PROVIDED PASSAGE Start Marker
Friday, October 23, 2009

MF 13: the Hellenistic model

The Hellenistic model is a hidden model between the Platonic model and the Christian model.

The Platonic model: the model of recollection
Three basic points: 1) if one must care about the self it is because one is ignorant; 2) care of oneself consists in knowing oneself; 3) recollection is situated exactly at the point where care of the self and self-knowledge meet.

The Christian model: the model of self-exegesis or self-renunciation.
The relationship of self-knowledge, knowledge of the truth, and care of the self.

Christian model is not to turn back to the self in an act of recollection in order to rediscover the truth it had once contemplated and the being that it is.

The Hellenistic model contered on the self-finalization of the relationship to self and conversion to self.

Seneca: we must hasten to its point of completion, not in the sense that it will have reached its most distant chronological term, but complete by the fact of having achieved its fullness. We must pass through our life at the greatest speed, at a stroke without even dividing it up into distinct phases with distinct modes of existence in order to arrive at that ideal point of ideal old age.
PROVIDED PASSAGE End Marker
INFORMATION PROVIDED Start Marker
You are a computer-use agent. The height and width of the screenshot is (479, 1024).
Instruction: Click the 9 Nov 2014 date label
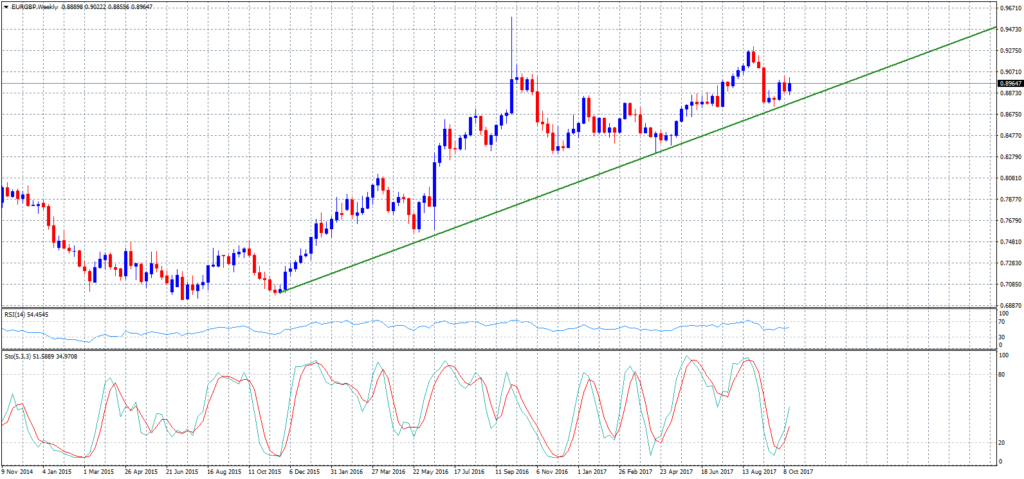click(18, 469)
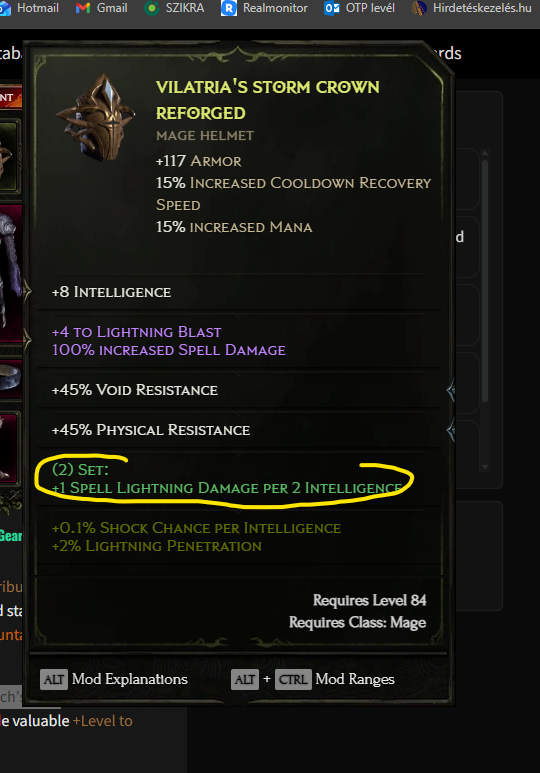Screen dimensions: 540x773
Task: Click the circled (2) Set bonus text
Action: pyautogui.click(x=227, y=479)
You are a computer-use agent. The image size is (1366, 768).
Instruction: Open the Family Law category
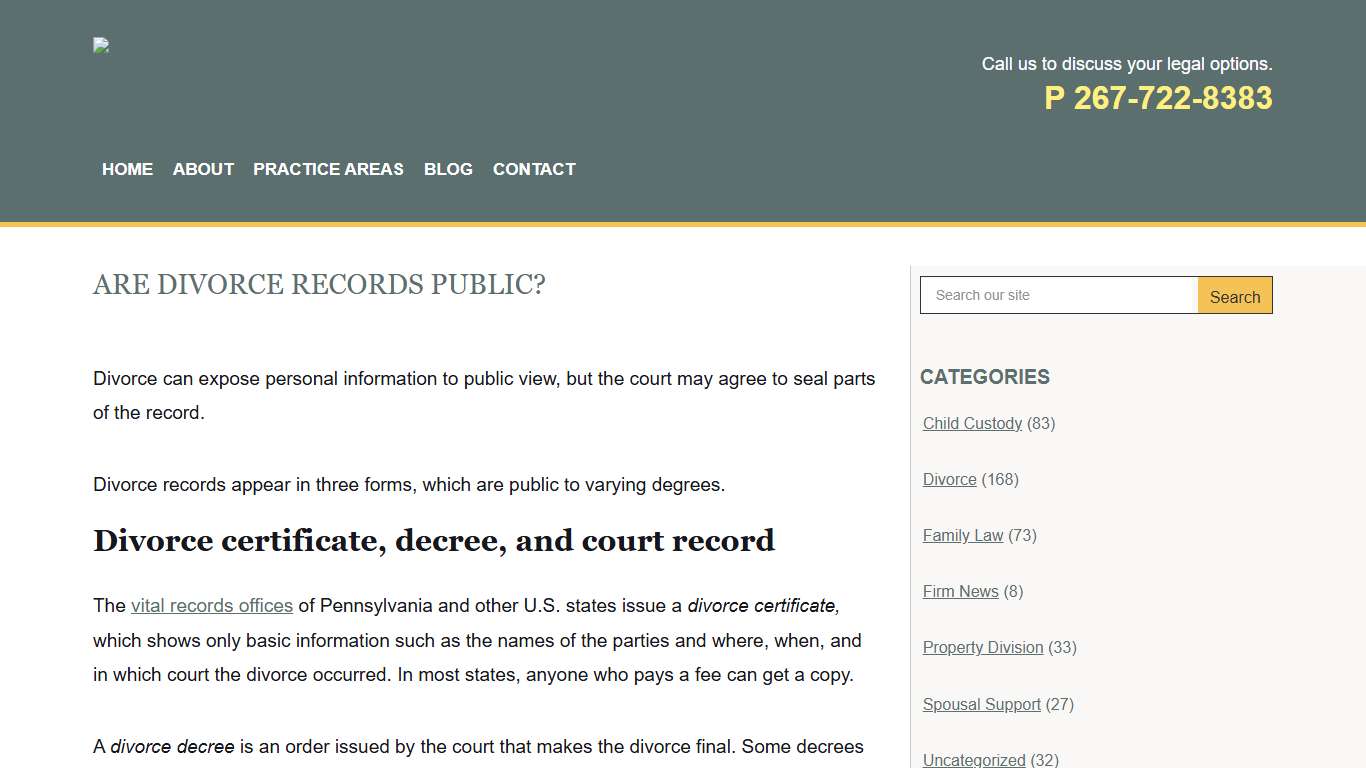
INFORMATION PROVIDED End Marker
__WHAT TO PRODUCE__: Copy out the full post on the Hellenistic model word for word, keeping its lines and spelling unchanged.

__FINISHED EXERCISE__:
Friday, October 23, 2009

MF 13: the Hellenistic model

The Hellenistic model is a hidden model between the Platonic model and the Christian model.

The Platonic model: the model of recollection
Three basic points: 1) if one must care about the self it is because one is ignorant; 2) care of oneself consists in knowing oneself; 3) recollection is situated exactly at the point where care of the self and self-knowledge meet.

The Christian model: the model of self-exegesis or self-renunciation.
The relationship of self-knowledge, knowledge of the truth, and care of the self.

Christian model is not to turn back to the self in an act of recollection in order to rediscover the truth it had once contemplated and the being that it is.

The Hellenistic model contered on the self-finalization of the relationship to self and conversion to self.

Seneca: we must hasten to its point of completion, not in the sense that it will have reached its most distant chronological term, but complete by the fact of having achieved its fullness. We must pass through our life at the greatest speed, at a stroke without even dividing it up into distinct phases with distinct modes of existence in order to arrive at that ideal point of ideal old age.